In a post on X (formerly Twitter), the co-founder Pratyush Kumar claimed that Sarvam Vision achieved 84.3% accuracy on olmOCR-Bench, surpassing Gemini 3 Pro and DeepSeek OCR v2, and 93.28% on OmniDocBench v1.5.

And when it comes to Bulbul V3, its text-to-speech model supports 35 voices, with the sample set distributed across 22 official Indian languages, from 1800 to the present.
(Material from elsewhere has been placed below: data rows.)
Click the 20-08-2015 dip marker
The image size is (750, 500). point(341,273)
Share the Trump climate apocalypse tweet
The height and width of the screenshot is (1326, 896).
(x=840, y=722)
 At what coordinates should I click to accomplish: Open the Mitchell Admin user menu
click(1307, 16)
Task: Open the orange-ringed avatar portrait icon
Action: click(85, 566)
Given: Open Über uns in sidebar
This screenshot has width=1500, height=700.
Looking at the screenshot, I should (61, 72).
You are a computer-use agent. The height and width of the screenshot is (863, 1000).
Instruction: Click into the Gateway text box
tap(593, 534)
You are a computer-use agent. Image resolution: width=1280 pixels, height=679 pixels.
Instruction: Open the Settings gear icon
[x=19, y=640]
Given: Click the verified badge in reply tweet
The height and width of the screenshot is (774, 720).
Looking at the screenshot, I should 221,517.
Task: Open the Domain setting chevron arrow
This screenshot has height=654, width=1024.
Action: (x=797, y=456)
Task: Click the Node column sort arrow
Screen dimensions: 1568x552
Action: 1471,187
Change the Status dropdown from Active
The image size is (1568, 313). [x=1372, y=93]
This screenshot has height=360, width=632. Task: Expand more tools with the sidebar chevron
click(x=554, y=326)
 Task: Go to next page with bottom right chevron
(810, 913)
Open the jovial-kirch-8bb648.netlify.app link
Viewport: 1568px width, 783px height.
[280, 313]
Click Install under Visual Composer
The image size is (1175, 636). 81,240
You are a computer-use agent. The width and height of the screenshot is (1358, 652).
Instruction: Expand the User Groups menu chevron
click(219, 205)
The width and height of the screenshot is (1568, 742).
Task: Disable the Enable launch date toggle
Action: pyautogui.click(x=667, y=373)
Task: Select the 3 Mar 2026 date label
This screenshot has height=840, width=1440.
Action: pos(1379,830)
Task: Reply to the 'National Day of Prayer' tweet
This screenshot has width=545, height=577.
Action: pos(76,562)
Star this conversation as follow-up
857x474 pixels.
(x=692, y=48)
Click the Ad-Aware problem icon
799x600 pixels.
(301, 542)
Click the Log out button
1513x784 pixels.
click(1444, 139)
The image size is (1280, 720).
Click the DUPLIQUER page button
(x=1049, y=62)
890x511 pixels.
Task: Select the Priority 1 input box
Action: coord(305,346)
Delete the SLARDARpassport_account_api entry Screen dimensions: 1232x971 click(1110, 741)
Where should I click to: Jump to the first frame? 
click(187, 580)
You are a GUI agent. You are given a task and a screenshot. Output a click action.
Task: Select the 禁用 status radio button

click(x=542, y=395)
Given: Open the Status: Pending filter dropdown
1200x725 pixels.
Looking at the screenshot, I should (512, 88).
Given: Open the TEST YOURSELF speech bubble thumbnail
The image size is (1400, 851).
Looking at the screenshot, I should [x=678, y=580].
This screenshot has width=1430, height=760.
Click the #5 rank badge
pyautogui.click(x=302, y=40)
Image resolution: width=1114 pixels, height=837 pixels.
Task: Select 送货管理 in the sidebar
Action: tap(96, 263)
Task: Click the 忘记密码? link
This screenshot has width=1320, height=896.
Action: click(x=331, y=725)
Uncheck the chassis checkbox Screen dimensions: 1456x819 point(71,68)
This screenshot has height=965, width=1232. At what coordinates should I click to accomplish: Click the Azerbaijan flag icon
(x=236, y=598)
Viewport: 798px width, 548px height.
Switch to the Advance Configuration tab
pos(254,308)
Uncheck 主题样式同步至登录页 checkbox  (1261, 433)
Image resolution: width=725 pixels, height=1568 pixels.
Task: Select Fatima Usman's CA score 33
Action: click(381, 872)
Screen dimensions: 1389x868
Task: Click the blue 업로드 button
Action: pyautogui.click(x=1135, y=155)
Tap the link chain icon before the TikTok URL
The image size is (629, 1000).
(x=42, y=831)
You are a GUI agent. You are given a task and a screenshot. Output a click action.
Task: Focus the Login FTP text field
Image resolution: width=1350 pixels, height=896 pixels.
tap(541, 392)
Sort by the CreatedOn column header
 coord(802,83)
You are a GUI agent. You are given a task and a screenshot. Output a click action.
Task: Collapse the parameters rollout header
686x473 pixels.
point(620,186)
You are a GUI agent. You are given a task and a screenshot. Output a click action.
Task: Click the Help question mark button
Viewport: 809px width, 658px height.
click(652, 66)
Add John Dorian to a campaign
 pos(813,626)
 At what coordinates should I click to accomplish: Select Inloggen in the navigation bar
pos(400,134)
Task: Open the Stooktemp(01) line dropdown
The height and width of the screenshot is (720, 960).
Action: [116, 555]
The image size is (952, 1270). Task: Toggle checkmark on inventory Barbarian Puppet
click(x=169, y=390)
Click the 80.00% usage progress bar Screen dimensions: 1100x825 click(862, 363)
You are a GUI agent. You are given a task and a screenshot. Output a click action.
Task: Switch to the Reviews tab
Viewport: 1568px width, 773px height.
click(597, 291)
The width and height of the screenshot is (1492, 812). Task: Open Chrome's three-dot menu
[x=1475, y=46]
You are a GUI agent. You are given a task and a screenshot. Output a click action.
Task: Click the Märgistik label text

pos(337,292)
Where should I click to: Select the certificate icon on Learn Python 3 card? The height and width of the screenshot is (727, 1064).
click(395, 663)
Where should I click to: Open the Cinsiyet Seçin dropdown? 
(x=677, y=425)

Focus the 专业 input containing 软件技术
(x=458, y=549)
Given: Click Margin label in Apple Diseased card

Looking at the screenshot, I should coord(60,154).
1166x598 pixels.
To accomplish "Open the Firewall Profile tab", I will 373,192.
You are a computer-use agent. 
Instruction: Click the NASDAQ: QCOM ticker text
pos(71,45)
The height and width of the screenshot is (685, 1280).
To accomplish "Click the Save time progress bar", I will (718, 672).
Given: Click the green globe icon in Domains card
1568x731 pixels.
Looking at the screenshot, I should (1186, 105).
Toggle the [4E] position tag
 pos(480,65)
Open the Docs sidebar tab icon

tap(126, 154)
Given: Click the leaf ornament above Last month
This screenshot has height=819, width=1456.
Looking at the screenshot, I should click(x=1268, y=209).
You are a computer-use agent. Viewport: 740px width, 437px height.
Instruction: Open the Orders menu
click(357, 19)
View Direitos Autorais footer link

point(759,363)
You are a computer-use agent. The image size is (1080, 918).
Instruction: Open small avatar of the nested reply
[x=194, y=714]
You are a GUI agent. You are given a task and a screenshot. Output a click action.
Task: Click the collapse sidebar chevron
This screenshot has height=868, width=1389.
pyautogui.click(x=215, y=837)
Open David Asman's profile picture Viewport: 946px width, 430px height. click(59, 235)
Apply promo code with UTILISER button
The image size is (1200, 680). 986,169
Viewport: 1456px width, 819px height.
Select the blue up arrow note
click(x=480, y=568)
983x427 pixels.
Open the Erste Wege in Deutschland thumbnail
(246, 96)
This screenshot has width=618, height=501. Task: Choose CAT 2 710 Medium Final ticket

It also has different quality of scans and content. "On Indian languages, Sarvam Vision is the best model by far, while supporting all 22 scheduled Indian languages," Kumar claimed.

The series includes a 3B-parameter state-space vision-language model, which is capable of visual understanding tasks, including image captioning, scene text recognition, chart interpretation, and complex table parsing.

Sarvam AI is a "sovereign" AI

The official website stated that the company aims to build a future where AI is widely accessible to everyone in India. "We want India to embrace the most important technological shift of our time with confidence and control. Our ambition is to build foundational components and apply them to the country's unique needs," the company wrote on its website.

Sarvam AI's success marks a significant milestone in India's AI journey, showcasing the country's potential in core AI innovation. The startup's focus on India-specific challenges has earned recognition from global experts, including tech commentator Deedy Das, who acknowledged the value of Sarvam's OCR and speech models for Indian languages.

"I was wrong about Sarvam," Das wrote on X.

"When I wrote about them a year ago, I felt like the direction to train small "indic" language models was wrong. But boy, have they turned it around. They have the best text-to-speech, speech-to text, and OCR models for Indic languages, and that's actually really valuable. The pricing is very reasonable. And the website is not only beautifully designed but dirt easy to use."

"They're filling a well needed gap in the ecosystem and doing things big labs will probably never focus on to the fullest extent (at least in the short term). I don't know anything about the business, but there's a lot to appreciate about what they've build technologically and I can't remember the last time I felt that way about software products coming out of India. Well done."